Wildlife
Kazakhstan’s mountains are rich in wildlife, including bear, lynx, argali sheep, ibex, wolves, wild boar, deer, and the elusive snow leopard, of which perhaps only 30 remain in the Altay, the mountains south of Almaty and the Aksu-Zhabagyly Nature Reserve. Two types of antelope, the saiga and the goitred gazelle (zheyran), roam the steppe in much smaller numbers than they used to.
In 1867, the German zoologist Alfred Brehm, while exploring southern Siberia and Central Asia, found a true paradise in the area now known as Kazakhstan. Excited, he wrote in a report titled "On the tracks of the arkhar": "From the rocks, where Finsch's wheatear, Godlewski's bunting and red-fronted rosefinch carry on, the faint song of the stone thrush resounds, jackdaws swarm around the upper peaks, and above them circles the golden eagle by day, and soundlessly glides the Eurasian eagle-owl by night-both keen on catching the abundant rock partridge or a careless marmot. The most interesting of all is the arkhar... the argali in the words of the explorer, one of the giant mountain sheep of Central Asia, as tall as European red deer... They climb effortlessly up and down almost vertical slopes, jump wide crevasses and come down from on high, as though they could fly."
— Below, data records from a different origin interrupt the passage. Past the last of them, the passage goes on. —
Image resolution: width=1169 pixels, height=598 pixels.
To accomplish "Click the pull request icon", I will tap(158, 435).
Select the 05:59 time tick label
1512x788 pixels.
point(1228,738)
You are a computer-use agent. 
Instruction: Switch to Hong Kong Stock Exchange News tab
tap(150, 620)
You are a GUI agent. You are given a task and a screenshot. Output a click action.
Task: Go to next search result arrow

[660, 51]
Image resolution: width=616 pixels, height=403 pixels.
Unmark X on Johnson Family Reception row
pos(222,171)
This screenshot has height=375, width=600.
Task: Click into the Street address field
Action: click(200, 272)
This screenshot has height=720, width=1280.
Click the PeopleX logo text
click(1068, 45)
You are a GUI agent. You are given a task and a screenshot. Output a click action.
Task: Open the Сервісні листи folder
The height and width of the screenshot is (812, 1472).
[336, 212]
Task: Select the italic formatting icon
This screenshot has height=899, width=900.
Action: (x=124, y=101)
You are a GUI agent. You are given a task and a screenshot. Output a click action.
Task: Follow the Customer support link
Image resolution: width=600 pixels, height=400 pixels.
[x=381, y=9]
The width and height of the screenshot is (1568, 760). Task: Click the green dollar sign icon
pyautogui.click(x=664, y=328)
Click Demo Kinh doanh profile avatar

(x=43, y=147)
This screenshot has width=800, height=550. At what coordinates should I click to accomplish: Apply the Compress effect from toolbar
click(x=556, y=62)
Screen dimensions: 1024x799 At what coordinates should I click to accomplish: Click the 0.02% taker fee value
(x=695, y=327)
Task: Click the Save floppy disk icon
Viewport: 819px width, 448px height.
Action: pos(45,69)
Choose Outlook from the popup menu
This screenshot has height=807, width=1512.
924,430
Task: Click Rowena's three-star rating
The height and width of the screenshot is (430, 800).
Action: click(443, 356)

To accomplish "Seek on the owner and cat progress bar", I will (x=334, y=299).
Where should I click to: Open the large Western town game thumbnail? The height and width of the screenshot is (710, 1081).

Unfortunately its nimbleness has not saved the argali from having been all but wiped out. These days, it is included in the Red List of Threatened Species under risk of extinction. It shares this fate with many other animals: the ram-snouted saiga antelope, the elegant dzheyran or goitred gazelle, the kulan (wild ass) and numerous birds of prey. There was little that Brehm could know then about the dangers threatening the snow leopard, the brown bear and even the wolf.
The causes of the decimation of so much of Kazakhstan's wildlife are manifold. First was the conversion of 25.5 million hectares of steppe-a surface equal to that of Great Britain-into agricultural territory in the 1950s and 1960s. This large-scale destruction of natural land, known as the Virgin Lands programme, irreversibly deprived many animals of their habitat. The grasslands of the kulan, saiga, dzheyran, fox, wolf, songbirds and birds of prey disappeared to make way for dubious monoculture. What had taken centuries to grow in the harsh climate of Central Asia was ploughed out within a decade. Even now that large-scale agriculture with chemical agents has ended, it will take decades before the original steppe vegetation, able to support large herds of antelope, gazelle, wild donkey and birds, can be restored.
Another cause for the virtual disappearance of many steppe animals is hunting, which once was-and still is, illegally-celebrated in true orgies of killing. The Kazakh and Russian passion for hunting has always been proverbial. But it was social need of the post- Soviet time that drove many inhabitants of Kazakhstan to systematically slaughter the saiga antelope, wild sheep, mural and wild boar, as well as to over-fish the sturgeon population in the Caspian Sea. Pelt hunters still hunt snow leopard and bear, while poachers plunder falcon and eagle nests and sell eggs and fledglings to rich sheikhs and other falcon hunt lovers. Only in 2001 was the saiga, under threat of extinction, put under total protection - thankfully its numbers are now on the rise. Some kulan survive in the protected zone of the Barsakelmes Nature Reserve on the Aral Sea and in Altyn Emel National Park, and thanks to strict protection the animals are multiplying once more.
The saiga, whose numbers fell from over a million in the 1970s to about 40,000 by 2002, is staging a comeback, thanks largely to a combined government–NGO program to conserve steppe habitats in the centre of the country. In Altyn-Emel National Park, Przewalski’s horses, extinct in Kazakhstan since 1940, have been reintroduced from zoos in Europe.
The golden eagle on Kazakhstan’s flag is a good omen for ornithologists. Hundreds of bird species are to be seen, from the paradise flycatcher of Aksu-Zhabagyly to the Himalayan snowcock and the relict gulls of Lake Alakol. Thousands of flamingos spend summer at Korgalzhyn Nature Reserve, 150km southwest of Astana.
Back in 1867, Brehm, who was an avid ornithologist, was impressed by the rich bird life in the steppe. Even though this can only be observed today in a handful of remote steppe regions, it still makes for a very worthwhile trip. Tours in these areas support the efforts of national and international nature conservation organizations to open people's eyes to the beauty of these animals and to sharpen their awareness of the need for preservation of all Kazakhstan's wildlife.